- About this exercise -
Go through the entries below and copy every line that holds the word "agent".

(Beginning of Data listing)

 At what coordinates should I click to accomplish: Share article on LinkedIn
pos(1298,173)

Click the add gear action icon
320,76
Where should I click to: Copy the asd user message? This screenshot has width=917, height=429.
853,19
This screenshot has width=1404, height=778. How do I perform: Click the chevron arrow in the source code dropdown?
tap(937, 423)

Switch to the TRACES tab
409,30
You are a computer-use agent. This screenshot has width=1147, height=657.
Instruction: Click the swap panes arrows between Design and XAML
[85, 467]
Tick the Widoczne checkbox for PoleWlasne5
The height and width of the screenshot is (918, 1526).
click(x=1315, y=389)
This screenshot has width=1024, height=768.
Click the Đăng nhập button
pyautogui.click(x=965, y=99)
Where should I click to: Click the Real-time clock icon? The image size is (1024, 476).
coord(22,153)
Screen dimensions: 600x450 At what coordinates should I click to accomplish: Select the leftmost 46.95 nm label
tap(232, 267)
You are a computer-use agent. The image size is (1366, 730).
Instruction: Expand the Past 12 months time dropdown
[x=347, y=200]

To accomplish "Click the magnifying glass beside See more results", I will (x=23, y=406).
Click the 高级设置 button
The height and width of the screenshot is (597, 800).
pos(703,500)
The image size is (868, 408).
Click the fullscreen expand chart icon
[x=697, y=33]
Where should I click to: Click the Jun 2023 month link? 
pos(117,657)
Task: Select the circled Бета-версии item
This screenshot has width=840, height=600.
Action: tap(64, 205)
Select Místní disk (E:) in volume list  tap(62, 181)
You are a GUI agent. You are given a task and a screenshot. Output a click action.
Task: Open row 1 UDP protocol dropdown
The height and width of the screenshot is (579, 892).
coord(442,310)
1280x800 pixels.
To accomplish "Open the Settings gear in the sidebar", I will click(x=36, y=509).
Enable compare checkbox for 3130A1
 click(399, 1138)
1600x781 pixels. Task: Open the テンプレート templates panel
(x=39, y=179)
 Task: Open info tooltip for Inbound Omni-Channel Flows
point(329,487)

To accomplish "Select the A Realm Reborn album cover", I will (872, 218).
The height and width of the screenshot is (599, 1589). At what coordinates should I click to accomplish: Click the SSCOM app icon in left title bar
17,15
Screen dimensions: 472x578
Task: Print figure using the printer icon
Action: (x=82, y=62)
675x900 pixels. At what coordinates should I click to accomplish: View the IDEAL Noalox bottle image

(End of Data listing)

- Finished exercise -
You are a computer-use agent. This screenshot has width=1147, height=657.
You are a computer-use agent. The image size is (1366, 730).
You are a GUI agent. You are given a task and a screenshot. Output a click action.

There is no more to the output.